Recognizing that a time is coming when the children are more independent in their school, and extra activities won’t throw them off schedule, provides a parent with peace to wait and not over-commit. There may be a season to stay home and a season to add some extras, it takes purpose to discern between the two.
It has been a few years already since we moved into the season of being able to go more. Still, we must stay sensitive to when going becomes too much. When doing something becomes a stress instead of joy, then we weigh whether this activity is a need.
Some children are easily stressed; thinking of the negative side to anything out of routine comes naturally to them. These children need help stretching themselves. Yet, tears and worry about not getting responsibilities done, can be a sign that the calendar is too full.
Chasing ahead can get us in trouble.
We wanted to start our daughter playing piano at five. Our neighborhood piano teacher said, “I won’t start her until she is eight. I have found that a child started at five and a child started at age eight, are at equal ability by age ten; so there is no need to start so early.” This was a concept we began to apply regarding many areas. What could we wait for and still have the same result?

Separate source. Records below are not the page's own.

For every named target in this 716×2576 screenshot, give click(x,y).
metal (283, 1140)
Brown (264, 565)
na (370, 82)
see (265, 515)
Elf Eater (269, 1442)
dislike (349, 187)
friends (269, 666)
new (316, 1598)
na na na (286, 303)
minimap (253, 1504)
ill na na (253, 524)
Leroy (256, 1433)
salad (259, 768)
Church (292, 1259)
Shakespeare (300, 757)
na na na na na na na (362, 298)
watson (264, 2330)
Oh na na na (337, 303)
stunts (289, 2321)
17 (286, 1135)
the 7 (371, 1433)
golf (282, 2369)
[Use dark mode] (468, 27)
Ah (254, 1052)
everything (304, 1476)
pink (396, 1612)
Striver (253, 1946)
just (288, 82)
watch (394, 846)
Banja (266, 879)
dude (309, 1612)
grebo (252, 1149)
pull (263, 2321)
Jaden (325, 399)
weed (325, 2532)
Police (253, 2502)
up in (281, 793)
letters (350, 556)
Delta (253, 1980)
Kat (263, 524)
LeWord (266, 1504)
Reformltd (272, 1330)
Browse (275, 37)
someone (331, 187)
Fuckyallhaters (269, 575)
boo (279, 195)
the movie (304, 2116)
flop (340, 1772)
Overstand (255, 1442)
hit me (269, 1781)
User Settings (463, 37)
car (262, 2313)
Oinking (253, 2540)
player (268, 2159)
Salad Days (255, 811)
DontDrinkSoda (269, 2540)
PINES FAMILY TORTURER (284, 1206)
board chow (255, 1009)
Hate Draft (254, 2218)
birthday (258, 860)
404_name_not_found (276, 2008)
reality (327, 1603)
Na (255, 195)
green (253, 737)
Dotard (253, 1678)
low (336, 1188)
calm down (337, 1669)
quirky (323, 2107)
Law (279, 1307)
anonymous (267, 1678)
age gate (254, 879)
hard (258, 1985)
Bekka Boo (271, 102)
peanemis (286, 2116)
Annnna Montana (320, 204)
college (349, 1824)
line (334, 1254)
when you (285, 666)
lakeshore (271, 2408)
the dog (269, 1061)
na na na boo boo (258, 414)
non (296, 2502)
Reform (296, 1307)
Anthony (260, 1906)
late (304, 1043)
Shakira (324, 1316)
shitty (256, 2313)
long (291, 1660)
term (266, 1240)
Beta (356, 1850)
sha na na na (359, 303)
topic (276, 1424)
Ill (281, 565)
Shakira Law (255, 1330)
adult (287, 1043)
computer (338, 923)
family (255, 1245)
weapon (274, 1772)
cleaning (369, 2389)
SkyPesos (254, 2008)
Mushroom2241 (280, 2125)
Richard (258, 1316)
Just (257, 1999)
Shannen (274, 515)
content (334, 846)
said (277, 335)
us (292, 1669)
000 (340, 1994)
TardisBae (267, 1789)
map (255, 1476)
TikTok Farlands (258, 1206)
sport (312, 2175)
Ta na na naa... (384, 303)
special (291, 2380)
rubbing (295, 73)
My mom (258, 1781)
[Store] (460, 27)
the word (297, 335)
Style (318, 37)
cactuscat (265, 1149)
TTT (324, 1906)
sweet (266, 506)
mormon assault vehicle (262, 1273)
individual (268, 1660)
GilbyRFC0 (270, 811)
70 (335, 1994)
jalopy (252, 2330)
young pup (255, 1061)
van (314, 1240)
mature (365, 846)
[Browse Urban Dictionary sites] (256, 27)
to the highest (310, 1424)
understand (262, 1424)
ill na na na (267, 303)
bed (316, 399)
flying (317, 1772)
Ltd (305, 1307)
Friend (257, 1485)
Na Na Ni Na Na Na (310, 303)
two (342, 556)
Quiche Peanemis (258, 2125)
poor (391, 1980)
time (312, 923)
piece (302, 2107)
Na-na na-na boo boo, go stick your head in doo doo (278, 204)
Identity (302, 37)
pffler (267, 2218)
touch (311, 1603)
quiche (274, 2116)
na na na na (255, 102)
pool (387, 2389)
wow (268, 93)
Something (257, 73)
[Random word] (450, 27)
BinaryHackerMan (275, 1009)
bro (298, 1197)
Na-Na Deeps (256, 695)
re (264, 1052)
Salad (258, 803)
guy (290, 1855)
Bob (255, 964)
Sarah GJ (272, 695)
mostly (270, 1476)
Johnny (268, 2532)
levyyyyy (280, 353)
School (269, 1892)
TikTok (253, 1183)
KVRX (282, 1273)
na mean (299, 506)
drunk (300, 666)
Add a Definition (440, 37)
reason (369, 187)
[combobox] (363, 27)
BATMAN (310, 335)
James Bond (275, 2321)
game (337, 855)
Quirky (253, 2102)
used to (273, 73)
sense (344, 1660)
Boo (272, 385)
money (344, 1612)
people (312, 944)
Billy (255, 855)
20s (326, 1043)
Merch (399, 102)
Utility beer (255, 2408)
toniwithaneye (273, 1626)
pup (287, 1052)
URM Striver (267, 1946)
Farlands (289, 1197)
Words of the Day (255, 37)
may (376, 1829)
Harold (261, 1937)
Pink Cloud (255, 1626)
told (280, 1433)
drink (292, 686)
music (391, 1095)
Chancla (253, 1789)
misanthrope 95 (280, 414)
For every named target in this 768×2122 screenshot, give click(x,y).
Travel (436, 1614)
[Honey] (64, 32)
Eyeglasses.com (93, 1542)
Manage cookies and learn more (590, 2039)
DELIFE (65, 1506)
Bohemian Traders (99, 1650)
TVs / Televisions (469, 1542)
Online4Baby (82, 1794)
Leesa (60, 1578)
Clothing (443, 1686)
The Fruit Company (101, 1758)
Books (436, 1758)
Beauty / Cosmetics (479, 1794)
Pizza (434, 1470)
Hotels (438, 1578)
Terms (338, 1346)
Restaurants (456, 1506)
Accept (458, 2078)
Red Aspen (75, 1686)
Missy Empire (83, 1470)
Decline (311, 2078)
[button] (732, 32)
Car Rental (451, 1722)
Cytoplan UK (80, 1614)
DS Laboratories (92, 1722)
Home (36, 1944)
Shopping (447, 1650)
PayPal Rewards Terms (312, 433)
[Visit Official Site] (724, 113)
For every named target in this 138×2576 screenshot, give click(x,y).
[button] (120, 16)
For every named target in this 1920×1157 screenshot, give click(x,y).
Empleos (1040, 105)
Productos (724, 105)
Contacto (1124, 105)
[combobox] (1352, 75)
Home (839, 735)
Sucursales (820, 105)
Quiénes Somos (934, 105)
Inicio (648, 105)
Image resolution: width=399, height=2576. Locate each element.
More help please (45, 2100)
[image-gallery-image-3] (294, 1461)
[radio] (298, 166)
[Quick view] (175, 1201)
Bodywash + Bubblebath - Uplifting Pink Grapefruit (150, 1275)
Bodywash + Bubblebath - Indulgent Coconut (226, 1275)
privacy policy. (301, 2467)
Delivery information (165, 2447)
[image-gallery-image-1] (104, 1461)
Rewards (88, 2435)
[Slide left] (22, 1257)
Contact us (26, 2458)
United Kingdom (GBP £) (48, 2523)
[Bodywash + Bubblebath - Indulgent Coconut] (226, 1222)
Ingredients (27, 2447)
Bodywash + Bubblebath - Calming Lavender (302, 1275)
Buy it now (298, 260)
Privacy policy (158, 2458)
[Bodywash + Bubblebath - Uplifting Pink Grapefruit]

Although this question helped us use each season to its fullest, we still ran ahead sometimes. One of our daughters had the habit of walking on her toes. She would prance around the house like she had wings. Twirls and courtesies were as common as walking to her. My husband was sure she was a budding ballerina.
At four years old we enrolled her in ballet. Our free spirit stood in a line and marched around the room swinging her arms to the left and then the right; an expensive game of follow the leader.
Her natural talent seemed lost; prancing became nonexistent. We realized we had jumped ahead. We had taken her natural expression and tried to put her in a box. She was too young; if she showed interest in ballet at eight or ten we could reconsider then. This daughter is still very expressive and free, but never did push to do ballet.
Another problem with chasing ahead is we can get burned out. Jumping into too much, too soon, can taint our view of extra activities to the point that we stop looking ahead to what our children need. As long as our children are under our care, we need to be zealous about what will help to shape and prepare them for their future. We cannot risk getting tired and then coasting to the finish line.
Here are some key questions worth asking:
- Am I living this season to its fullest or wishing for the next?
- What is helping us to accomplish our goals for today?
- What is stealing time because it is meant for a future date?
Remember these key points toward joy and effectiveness:
- Contentment is accepting and being thankful for today….each day.
- Having lots of commitments doesn’t always equal effectiveness. Often less commitments is more when it comes to family life.
- Not doing something today, doesn’t mean it will never happen. Instead of chasing ahead, look ahead and see if another time, perhaps in a few years, would be a better time to chase a new pursuit.
This is the day the Lord has made; let us rejoice and be glad in it. Psalm 118: 24
If this verse does not describe what you are experiencing, then check your contentment, commitments, and chasing ahead to see if they need altering. Ask God to open your eyes to see the value of the season you are in right now, to live each season to its fullest!